Dans une lettre poignante, adressée le 9 décembre 1942 à la maréchale Pétain, elle dit être
" une mère en grande détresse ", et a la conviction que " seulement vous, avec l'aide de Dieu, pouvez restaurer le bonheur à notre foyer ". (14)
Elle explique que son mari est prisonnier de guerre : " Ayez donc pitié de nous, Madame la Maréchale. Humblement, je vous supplie de faire tout ce qui est humainement possible, d'attendrir les autorités occupantes en sa faveur.
Pensez à l'inquiétude de ma fille de ne pouvoir plus avoir le droit de m'écrire et de ne pas savoir ce qu'on a l'intention de faire d'elle, et à l'inquiétude de mon mari et de moi-même.
Laissez moi espérer que tout n'est pas encore perdu, que je verrai ma petite bientôt pour me consoler pendant l'attente de la libération de mon mari ".
En post-scriptum, elle précise : " J'étais donneuse de sang bénévole pour les blessés de guerre ".
Ernestine Frenkel adressera aussi un courrier au service diplomatique des prisonniers de guerre de Georges Scapini, qui fera suivre sa demande de libération au Commissariat général aux questions juives.
Ce dernier, le 29 janvier 1943, répondra que " dans les circonstances actuelles, il ne peut être donné une suite favorable à la requête de Mme Frenkel "...

(1) Archives départementales d'Indre-et-Loire 120 W 35

(2) Témoignage de Michel Gelber, cité par Sophie Paisot-Béal et Roger Prévost : Histoire des camps d'internement en Indre-et-Loire, 1940-1944 (chez R. Prévost, 1994)

(3) Rapport de Reinecke du 10 août 1942, cité au Procès de Nuremberg ND NOKW-3538, et dans " Vichy et les Juifs ", Marrus et Paxton (Livre de Poche, 2004), p. 334.

(4) Archives départementales du Loir-et-Cher.

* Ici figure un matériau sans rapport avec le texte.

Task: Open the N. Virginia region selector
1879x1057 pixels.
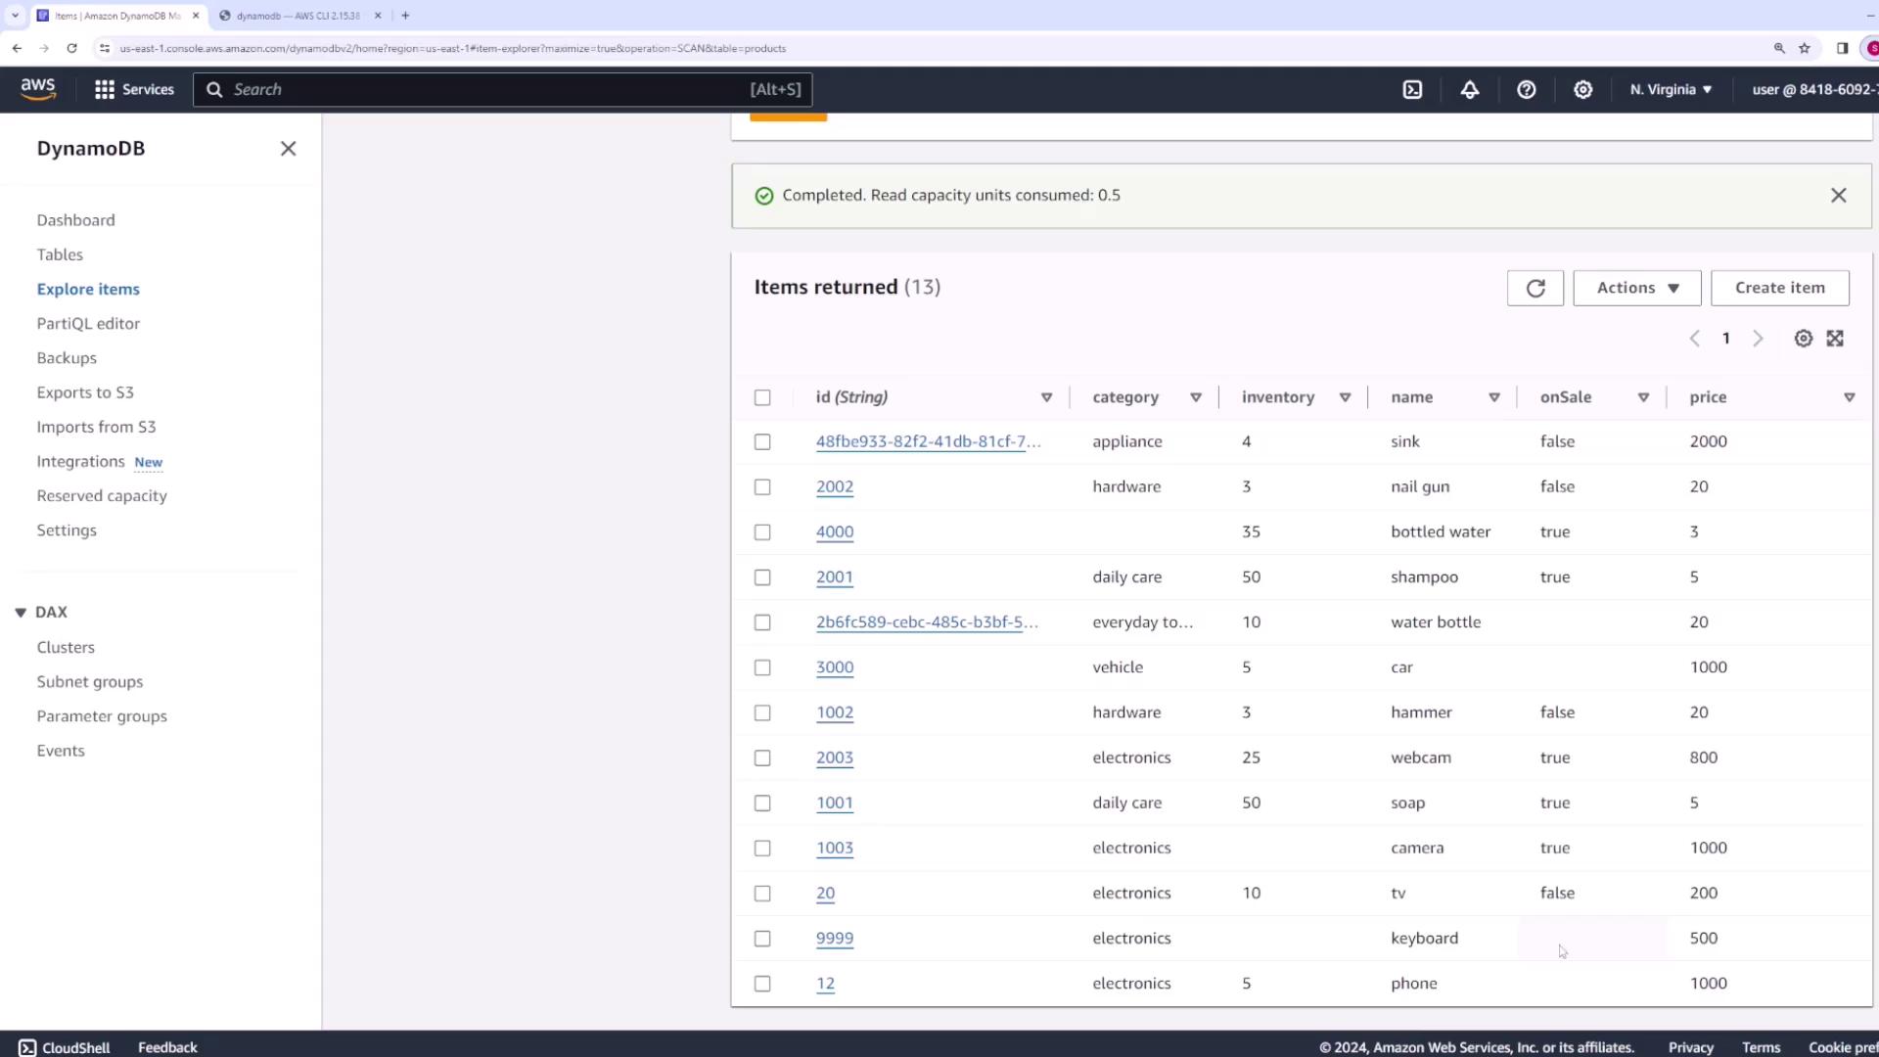Action: [x=1671, y=89]
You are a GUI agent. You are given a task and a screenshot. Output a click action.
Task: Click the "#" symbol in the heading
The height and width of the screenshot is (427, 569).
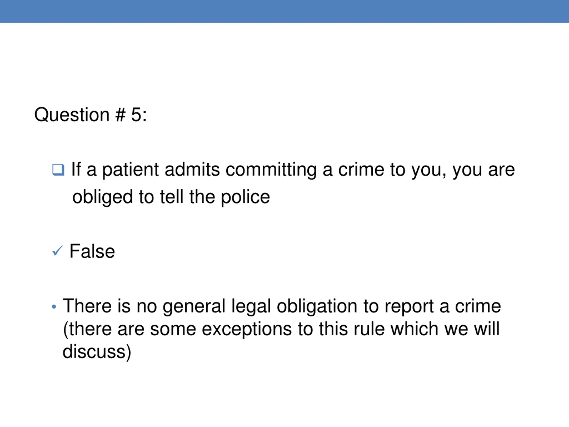[120, 115]
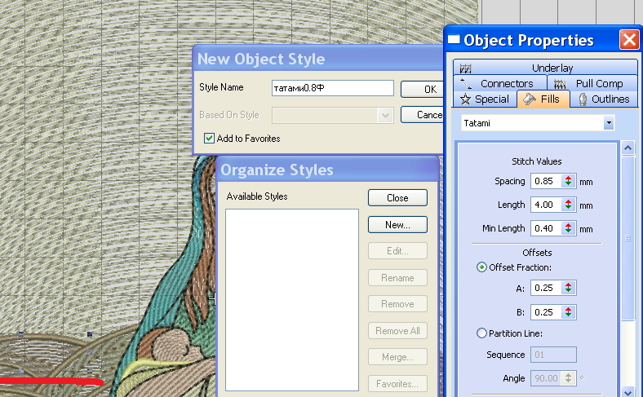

Lettre du 7 juin 1942 et réponse du Ministère de l'Intérieur du 13 juillet 1942.

(5) CDJC-XLIXa-51a Lettre du 3 juin 1942 et réponse manuscrite négative du SS-Hauptsturmführer Dannecker.

(6) CDJC-CII-85a Lettres des 24 et 26 janvier 1943, et du 24 février 1943.

(7) CDJC-CDXXV-44 Lettres du 8 juin 1942 de M. Rosam et lettre du 20 juin de l’UGIF plaidant en sa faveur.

(8) CDJC-CXV-147 Correspondance du 4 février 1944, entre M. Izard, directeur du service de la Législation du Commissariat général aux questions juives, et le préfet de la Seine.

(9) CDJC-CXIV-76 Lettre du 19 juin 1942 adressée au représentant du Militärbefehlshaber in Frankreich.

(10) AN AJ 38 - 172 citée par Renée Poznanski : " Les Juifs en France pendant la Seconde Guerre Mondiale " (Hachette Littératures Pluriel Histoire, 2005) p.292.

(11) CDJC-CCXXXVI-10 Lettre du Maréchal Pétain du 30 octobre 1941.

(12) Cité par Henri Amouroux dans " Quarante millions de Pétainistes - juin 1940 - juin 1941 " (Laffont, 1977) p. 496
Nicole Priollaud, Victor Zigelman, Laurent Goldberg : " Images de la Mémoire Juive, immigration et intégration en France depuis 1880 " (Liana Lévi - Mémoire Juive de Paris, 2000)

(13) CDJC-CXCIV-92_002 Lettre du 16 juillet 1942.

(14) CDJC-LXI-103b Ensemble de documents de décembre 1942 et de janvier 1943 concernant l'internement de Mlle Zéna Frenkel.